Solved – What’s a good normality test for time-series / sleep data

anderson darling testkolmogorov-smirnov testnormality-assumptiontime series

I have data that is, at its most basic level, activity counts per minute of fruit flies. Flies are considered to be asleep when they have no activity for at least 5 minutes. The data essentially looks somewhat like a sinusoidal curve when plotted as activity vs. time or sleep vs. time. I have researched various normality tests and have so far been using Shapiro-Wilks (SW), Kolmogorov-Smirnov (KS), and the Anderson Darling (AD) test. I've ended up using the AD test mostly because its supposed to be a better form of the KS test (which I have seen used in the literature). If it matters, the biological reason for non-normality is that these flies are mutants and some of them tend to be grossly hyperactive. I hesitate to use a normality test just because it's commonly seen in the literature. So, are there better tests than the ones I've used so far? And are there specific reasons to use them with time-series / sleep data?

Best Answer

I don't see why a normality test would be any more or less applicable just because the data are from a time series. You seem to have a sense of the pitfalls associated with the common normality tests; perhaps you realize, for example, that they can be very sensitive to sample size at both extremes. More important is why you want to test for normality, though. Are you saying that the reason is to identify outliers? There's a potential circularity there. Suppose you find your data to be nonnormal but that, excluding certain outliers from the bell curve, you move closer to normality. This could be a slippery slope: you could continue excluding outlying cases until you obtain what the test shows to be a normal distribution, and then argue that "of course these excluded cases must be outliers." It would amount to something akin to cherry picking. For all we know, maybe the distribution would be better seen as some nonnormal one in which the putative outliers are just where they ought to be.

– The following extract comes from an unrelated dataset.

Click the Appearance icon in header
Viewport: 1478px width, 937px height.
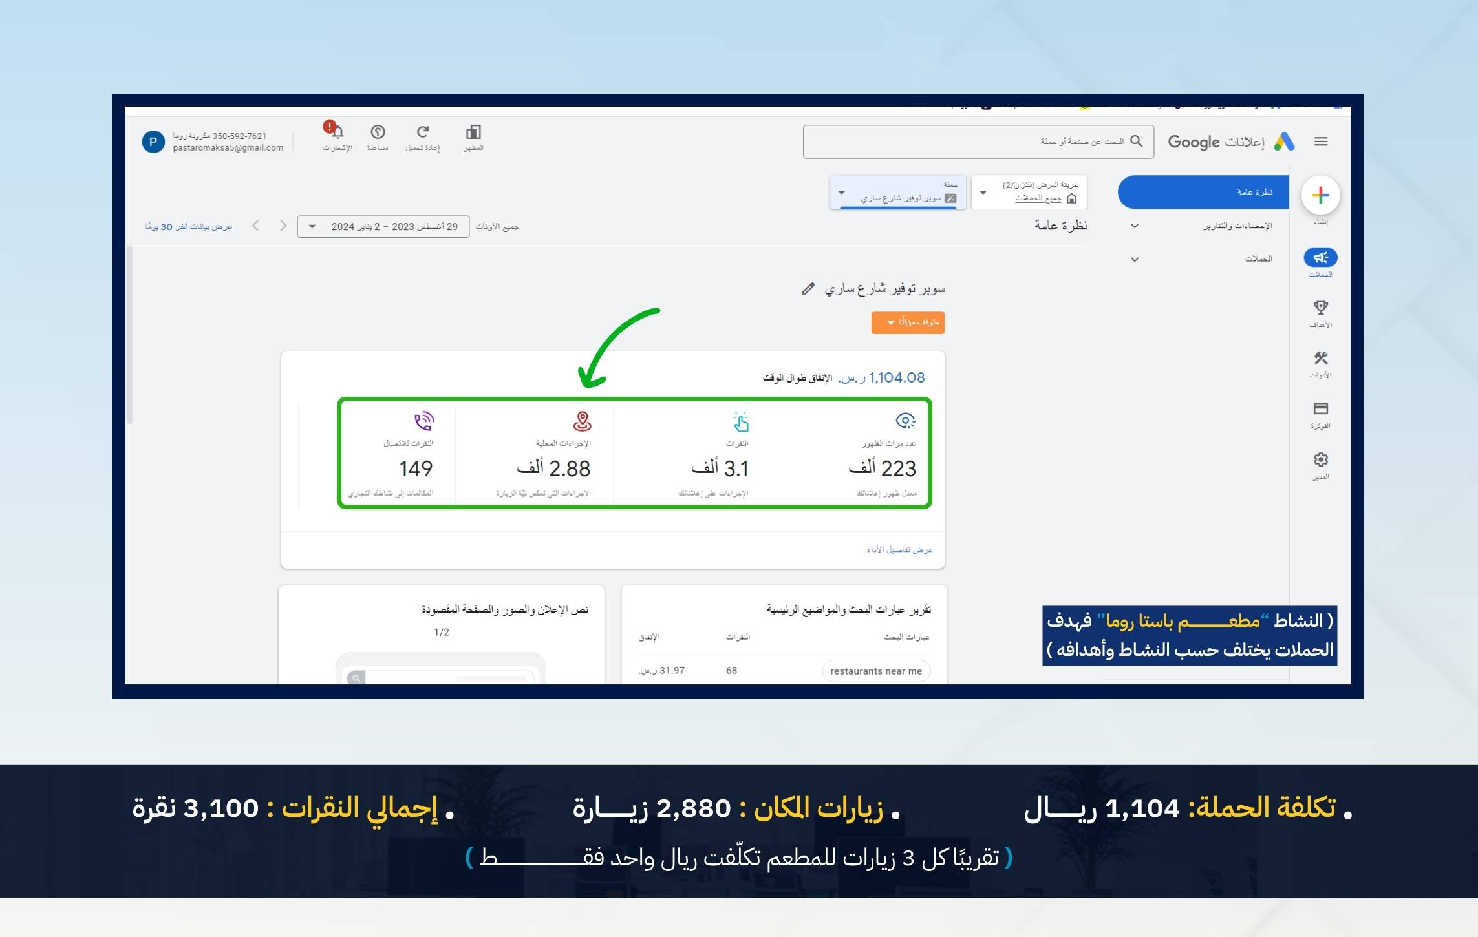473,132
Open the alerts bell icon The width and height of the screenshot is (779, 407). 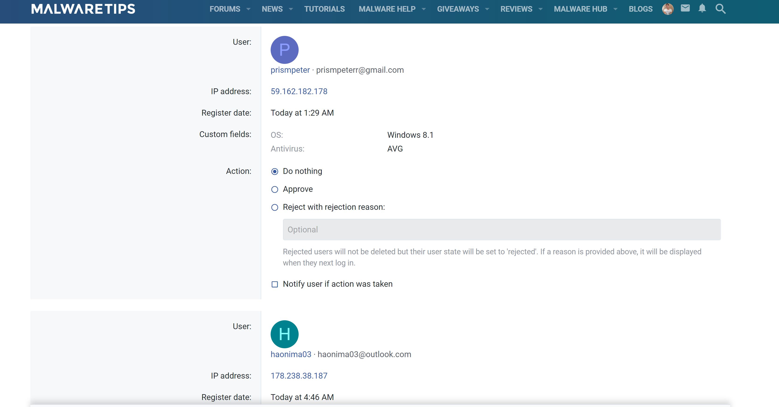pos(702,8)
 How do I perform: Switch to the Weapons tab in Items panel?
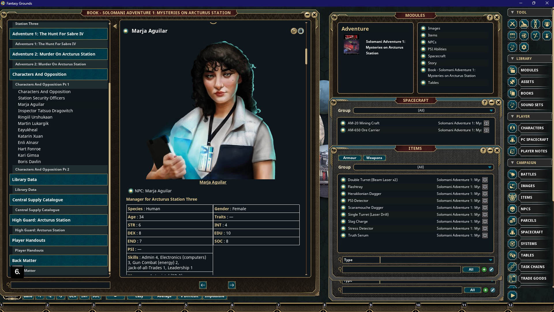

Alternatively, if you're looking to establish normality for the sake of meeting the normality assumptions of tests such as anova or regression, please note that these procedures can handle fairly nonnormal data without a problem as long as the residuals are fairly normal. And there it's a matter of individual taste whether to use as a criterion a normality test or a graphical method such as the histogram or the Q-Q plot. You'll find plenty of discussion about these topics on this site if you do a search.